__DATA FOR THE TASK__
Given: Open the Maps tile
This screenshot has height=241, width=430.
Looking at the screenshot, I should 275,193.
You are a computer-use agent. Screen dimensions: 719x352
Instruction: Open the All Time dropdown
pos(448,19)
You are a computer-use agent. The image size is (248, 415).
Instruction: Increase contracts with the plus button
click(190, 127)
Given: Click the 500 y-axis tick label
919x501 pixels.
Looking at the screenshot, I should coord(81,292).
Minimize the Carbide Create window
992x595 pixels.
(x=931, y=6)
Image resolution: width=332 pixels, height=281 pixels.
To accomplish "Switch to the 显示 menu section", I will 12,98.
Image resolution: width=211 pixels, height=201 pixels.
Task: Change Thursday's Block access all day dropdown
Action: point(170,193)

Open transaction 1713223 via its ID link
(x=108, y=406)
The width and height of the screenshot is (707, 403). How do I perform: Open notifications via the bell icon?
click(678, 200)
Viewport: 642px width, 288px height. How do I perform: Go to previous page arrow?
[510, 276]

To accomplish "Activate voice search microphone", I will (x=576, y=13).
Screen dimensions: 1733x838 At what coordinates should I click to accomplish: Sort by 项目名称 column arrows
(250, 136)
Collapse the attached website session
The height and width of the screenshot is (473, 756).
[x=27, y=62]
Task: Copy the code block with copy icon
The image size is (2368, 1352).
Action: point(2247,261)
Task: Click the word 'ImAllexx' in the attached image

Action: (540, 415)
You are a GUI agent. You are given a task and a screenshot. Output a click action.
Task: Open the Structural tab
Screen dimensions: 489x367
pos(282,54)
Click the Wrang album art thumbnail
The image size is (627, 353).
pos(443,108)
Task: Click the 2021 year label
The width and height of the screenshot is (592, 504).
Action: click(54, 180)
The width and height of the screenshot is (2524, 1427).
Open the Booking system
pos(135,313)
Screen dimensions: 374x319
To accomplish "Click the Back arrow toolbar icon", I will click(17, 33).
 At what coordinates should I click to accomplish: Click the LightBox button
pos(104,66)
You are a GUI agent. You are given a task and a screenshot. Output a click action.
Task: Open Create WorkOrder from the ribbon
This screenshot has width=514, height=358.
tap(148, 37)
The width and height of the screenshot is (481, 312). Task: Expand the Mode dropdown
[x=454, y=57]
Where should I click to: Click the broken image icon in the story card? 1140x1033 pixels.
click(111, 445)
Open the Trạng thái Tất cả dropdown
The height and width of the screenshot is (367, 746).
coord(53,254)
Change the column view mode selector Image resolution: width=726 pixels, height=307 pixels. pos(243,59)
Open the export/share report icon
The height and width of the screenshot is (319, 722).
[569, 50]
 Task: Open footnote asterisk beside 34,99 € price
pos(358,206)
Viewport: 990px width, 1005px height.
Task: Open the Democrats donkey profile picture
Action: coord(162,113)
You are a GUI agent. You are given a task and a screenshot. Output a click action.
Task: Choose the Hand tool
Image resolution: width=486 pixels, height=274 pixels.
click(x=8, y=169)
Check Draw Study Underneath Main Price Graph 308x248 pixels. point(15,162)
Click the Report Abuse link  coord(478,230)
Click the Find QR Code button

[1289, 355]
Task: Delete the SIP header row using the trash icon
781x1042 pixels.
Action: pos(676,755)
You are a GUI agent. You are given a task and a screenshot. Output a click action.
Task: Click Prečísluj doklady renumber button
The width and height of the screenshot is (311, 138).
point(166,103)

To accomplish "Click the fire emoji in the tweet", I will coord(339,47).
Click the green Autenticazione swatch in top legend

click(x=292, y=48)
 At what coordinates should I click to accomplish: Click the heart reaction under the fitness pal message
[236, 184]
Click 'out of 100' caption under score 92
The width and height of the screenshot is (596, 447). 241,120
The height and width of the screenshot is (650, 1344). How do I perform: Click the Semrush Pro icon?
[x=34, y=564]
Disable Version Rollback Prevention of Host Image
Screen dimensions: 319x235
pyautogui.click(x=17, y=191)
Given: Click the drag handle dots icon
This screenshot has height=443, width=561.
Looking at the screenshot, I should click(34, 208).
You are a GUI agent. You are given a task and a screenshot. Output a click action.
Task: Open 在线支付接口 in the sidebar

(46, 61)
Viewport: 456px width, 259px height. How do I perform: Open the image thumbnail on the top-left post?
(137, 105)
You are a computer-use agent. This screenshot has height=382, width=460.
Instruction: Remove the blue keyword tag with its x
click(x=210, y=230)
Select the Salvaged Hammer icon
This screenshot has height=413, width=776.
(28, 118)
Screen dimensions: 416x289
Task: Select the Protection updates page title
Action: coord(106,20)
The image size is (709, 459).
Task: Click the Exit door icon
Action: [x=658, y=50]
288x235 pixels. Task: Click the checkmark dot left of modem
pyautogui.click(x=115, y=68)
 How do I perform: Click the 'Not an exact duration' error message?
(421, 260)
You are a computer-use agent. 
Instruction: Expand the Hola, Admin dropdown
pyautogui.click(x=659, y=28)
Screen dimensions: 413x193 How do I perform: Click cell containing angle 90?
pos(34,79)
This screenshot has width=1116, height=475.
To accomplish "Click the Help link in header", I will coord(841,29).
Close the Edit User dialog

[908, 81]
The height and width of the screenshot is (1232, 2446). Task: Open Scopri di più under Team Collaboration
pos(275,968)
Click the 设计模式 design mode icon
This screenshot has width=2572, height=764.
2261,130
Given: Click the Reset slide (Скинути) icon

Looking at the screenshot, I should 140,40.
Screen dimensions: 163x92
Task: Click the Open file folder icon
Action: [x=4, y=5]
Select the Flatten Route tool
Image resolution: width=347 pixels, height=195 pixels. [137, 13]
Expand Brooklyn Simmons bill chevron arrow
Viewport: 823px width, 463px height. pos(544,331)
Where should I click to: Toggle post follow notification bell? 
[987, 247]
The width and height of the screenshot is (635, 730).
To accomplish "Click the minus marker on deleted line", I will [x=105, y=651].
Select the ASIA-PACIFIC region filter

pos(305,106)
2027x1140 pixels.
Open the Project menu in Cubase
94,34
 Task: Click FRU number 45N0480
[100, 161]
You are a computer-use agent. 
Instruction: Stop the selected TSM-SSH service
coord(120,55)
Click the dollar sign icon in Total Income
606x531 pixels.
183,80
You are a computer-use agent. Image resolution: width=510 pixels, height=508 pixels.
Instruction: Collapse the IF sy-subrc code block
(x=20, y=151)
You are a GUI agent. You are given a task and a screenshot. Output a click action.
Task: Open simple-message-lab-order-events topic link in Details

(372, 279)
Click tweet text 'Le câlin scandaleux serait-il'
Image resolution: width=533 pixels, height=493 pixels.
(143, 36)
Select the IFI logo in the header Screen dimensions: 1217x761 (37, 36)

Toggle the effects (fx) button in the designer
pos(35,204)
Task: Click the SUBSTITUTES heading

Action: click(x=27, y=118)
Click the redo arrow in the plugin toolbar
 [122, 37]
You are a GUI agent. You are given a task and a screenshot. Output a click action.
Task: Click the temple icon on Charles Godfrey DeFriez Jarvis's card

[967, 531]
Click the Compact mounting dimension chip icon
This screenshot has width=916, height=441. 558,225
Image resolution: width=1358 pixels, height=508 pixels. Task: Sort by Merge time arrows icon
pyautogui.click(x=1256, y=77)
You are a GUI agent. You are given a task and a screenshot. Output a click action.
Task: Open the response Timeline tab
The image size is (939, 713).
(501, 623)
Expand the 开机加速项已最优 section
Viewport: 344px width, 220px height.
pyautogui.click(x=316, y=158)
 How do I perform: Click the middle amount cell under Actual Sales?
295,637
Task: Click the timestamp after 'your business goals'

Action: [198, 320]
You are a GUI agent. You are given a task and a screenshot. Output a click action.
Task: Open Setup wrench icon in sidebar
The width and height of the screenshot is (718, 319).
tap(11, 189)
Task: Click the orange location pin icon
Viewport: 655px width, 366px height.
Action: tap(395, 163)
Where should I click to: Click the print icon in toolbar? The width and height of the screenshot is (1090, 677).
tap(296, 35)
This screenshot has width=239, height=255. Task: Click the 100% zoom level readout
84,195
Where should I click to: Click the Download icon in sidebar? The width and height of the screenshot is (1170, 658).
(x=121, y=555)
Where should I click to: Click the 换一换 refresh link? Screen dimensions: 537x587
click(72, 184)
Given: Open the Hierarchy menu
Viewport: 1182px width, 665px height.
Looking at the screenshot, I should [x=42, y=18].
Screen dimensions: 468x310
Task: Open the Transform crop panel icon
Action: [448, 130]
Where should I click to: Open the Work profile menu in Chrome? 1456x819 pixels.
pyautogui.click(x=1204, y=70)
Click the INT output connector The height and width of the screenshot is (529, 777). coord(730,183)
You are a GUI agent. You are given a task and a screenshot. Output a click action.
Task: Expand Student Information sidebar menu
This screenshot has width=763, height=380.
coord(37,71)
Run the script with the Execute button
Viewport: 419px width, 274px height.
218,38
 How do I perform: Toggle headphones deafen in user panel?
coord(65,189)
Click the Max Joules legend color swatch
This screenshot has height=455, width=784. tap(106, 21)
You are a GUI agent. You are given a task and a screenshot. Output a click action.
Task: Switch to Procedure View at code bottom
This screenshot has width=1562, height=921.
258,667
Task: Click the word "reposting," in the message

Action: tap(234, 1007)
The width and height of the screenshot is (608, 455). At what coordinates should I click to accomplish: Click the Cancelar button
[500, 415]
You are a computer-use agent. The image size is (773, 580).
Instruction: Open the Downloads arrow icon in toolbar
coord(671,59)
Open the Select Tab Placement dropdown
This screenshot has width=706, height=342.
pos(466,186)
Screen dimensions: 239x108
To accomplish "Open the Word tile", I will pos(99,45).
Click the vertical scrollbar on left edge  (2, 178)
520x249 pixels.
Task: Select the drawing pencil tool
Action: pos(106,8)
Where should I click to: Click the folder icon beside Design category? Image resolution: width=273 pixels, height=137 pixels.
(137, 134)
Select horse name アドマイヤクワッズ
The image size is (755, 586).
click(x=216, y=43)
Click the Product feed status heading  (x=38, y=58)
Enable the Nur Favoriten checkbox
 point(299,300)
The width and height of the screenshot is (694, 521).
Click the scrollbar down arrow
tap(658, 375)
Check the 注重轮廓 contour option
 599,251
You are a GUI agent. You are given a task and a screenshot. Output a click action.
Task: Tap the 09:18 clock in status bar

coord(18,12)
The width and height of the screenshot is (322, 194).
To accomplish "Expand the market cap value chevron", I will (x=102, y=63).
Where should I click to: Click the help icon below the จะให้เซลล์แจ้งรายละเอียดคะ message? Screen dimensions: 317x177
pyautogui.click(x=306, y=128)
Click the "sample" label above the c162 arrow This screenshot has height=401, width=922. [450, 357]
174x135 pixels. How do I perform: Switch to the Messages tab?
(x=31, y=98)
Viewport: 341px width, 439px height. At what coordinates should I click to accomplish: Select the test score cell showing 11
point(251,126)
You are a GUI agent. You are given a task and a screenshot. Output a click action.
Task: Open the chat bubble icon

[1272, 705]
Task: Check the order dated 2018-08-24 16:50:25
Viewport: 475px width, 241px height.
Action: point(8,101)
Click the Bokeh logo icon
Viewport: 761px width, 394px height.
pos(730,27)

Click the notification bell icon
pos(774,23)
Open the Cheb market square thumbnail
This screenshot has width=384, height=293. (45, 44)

__EXERCISE__
Lay out the rows from the line containing "Click the INT" through the line containing "coord(65,189)", inclusive, as a JSON list of strings with one string per line and blank lines omitted.

__FINAL RESULT__
[
  "Click the INT output connector The height and width of the screenshot is (529, 777). coord(730,183)",
  "You are a GUI agent. You are given a task and a screenshot. Output a click action.",
  "Task: Expand Student Information sidebar menu",
  "This screenshot has width=763, height=380.",
  "coord(37,71)",
  "Run the script with the Execute button",
  "Viewport: 419px width, 274px height.",
  "218,38",
  " How do I perform: Toggle headphones deafen in user panel?",
  "coord(65,189)"
]